For those who pride themselves on collecting music cues from cult movies, a wry smile will be brought by some of Babbit’s picks here. She got to April March’s “Chick Habbit” long before Tarantino did, and made “Funnel of Love” sound essential way before Jim Jarmusch and his band retooled it for Only Lovers Left Alive. Cheerleader casually carries its hipster points in this regard. The soundtrack slaps.
Babbit herself wasn’t done taking down suburbia, and her 2005 film The Quiet starring Elisha Cuthbert challenges Todd Solondz at his own game, in my mind producing something far more effectively unhinged than the try-hard director’s often volatile offerings. Don’t be surprised if I put words down defending this under-valued gem at some point in the future.
Against the unfeeling, unseeing rigidity of True Directions (a place rendered as foolish but also powerfully misguided – with an occasional touch of Argento’s Suspiria to it, no?) you can’t help but root for the kids cooped up there. You can’t help but root for Megan and Graham, or peripheral characters like Katharine Towne’s Sinead, for that matter. Underneath the snark and swipes and general artifice, there’s plenty to care about.

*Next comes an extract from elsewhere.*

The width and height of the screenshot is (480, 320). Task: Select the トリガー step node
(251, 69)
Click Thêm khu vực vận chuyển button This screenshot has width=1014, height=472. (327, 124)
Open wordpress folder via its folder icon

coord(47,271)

The importance of colour comes to the fore again at the film’s climax. Having been ejected from True Directions, Megan crashes the graduation ceremony in an effort to rescue Graham. At first there’s the comedic element of Megan and her compatriots dressed in purple camo gear (camouflaging them against what, exactly?) as they duck behind scrub and hustle across the grass playing field. But, when that doesn’t work, Megan changes into her old cheerleader reds. The crimson pops on the screen, indicative of her passion (and recalling, for us, her own thirst for her former teammates), and it proves strong enough to draw Graham away from the dire threshold of American normality.
She scurries with Megan away from the crowds toward another future; unknown but honest. A little coda pleasingly suggests that Megan’s dad (Bud Cort) manages to reconcile and support his daughter’s sexuality. There’s hope in that moment that others will also.
But mostly, But I’m a Cheerleader is about having a good time. I find solace in it. I’m not biologically female. I’m not a gay man. But neither do I position myself as a CIS male. Jamie Babbit’s film is a little gift to anyone who is disinterested in society’s little boxes. Lionsgate have just issued a new blu-ray of the film. Time to either revisit or catch the fuck up.